## begin DATASET EXTRACT

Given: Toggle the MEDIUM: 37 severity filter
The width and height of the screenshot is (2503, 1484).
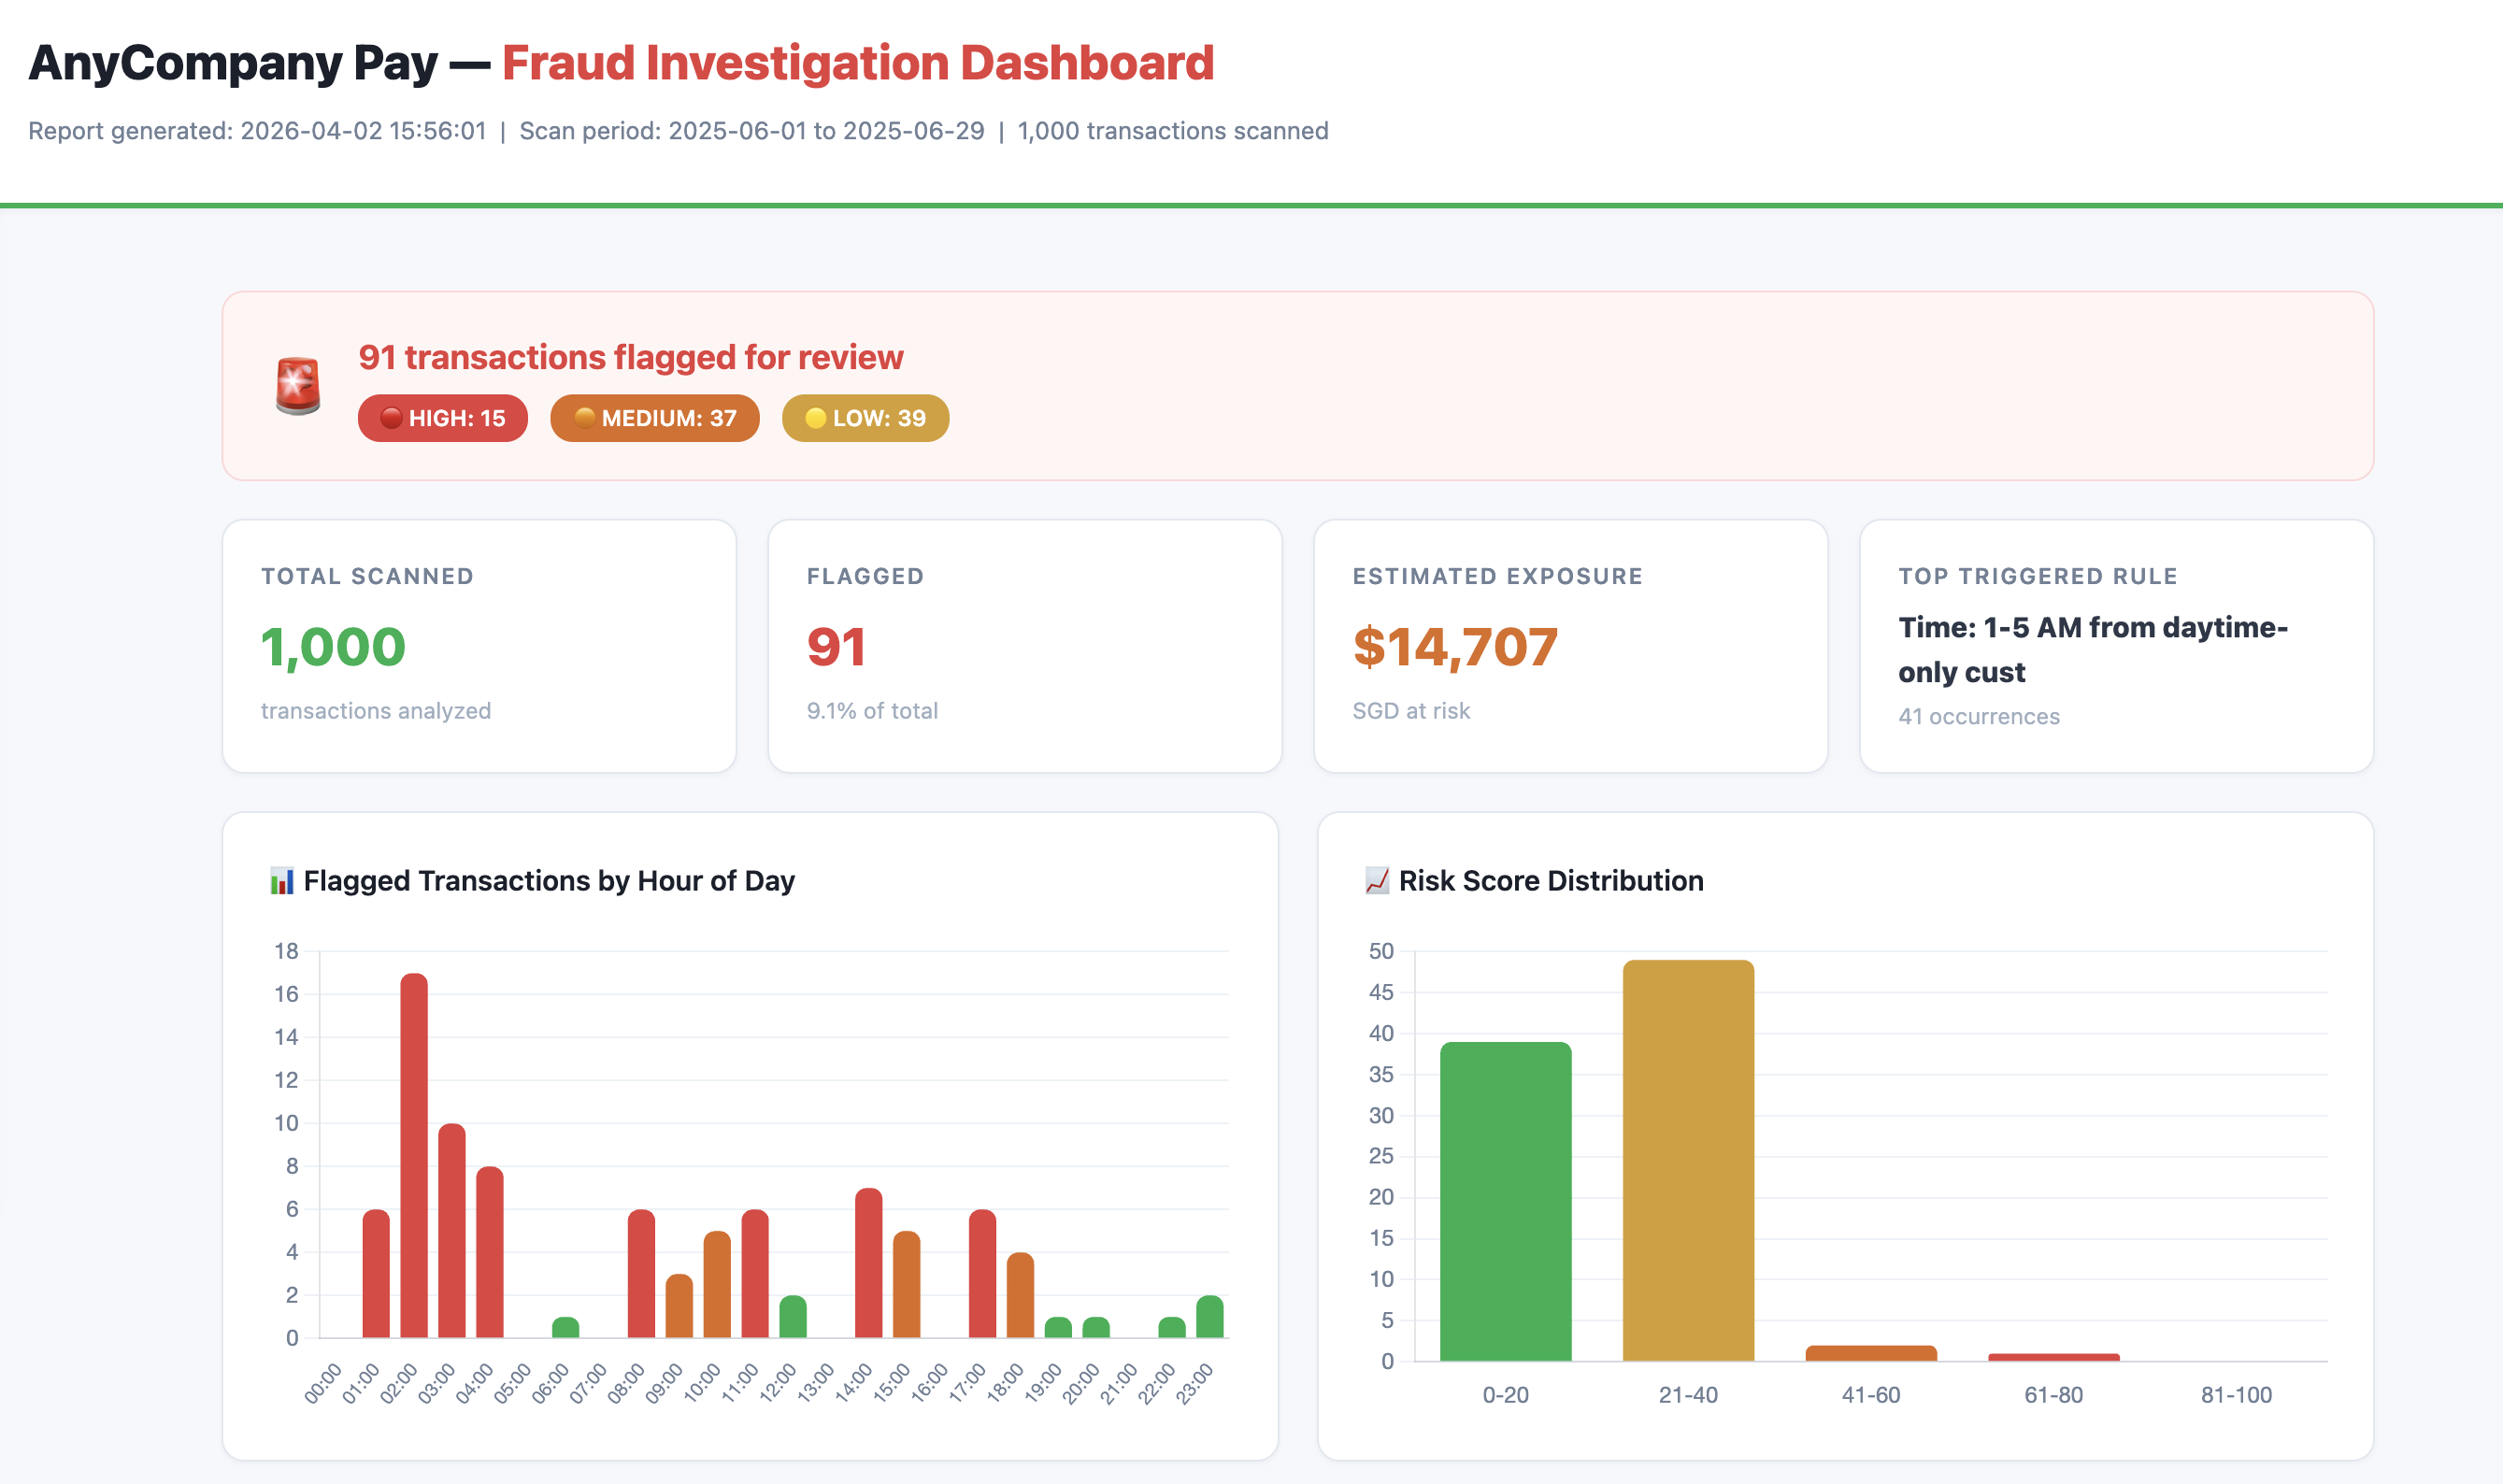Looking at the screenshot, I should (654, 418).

## end DATASET EXTRACT
## begin DATASET EXTRACT

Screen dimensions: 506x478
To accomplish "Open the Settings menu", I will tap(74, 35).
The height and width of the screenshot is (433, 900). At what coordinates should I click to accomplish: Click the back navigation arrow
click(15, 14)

## end DATASET EXTRACT

> _PROBLEM STATEMENT_
Output the records starting at the line that contains "The height and" and ending at the line that contains "click(15, 14)" as a JSON list of strings, one string per line, with blank lines left out.

> _SOLUTION_
[
  "The height and width of the screenshot is (433, 900). At what coordinates should I click to accomplish: Click the back navigation arrow",
  "click(15, 14)"
]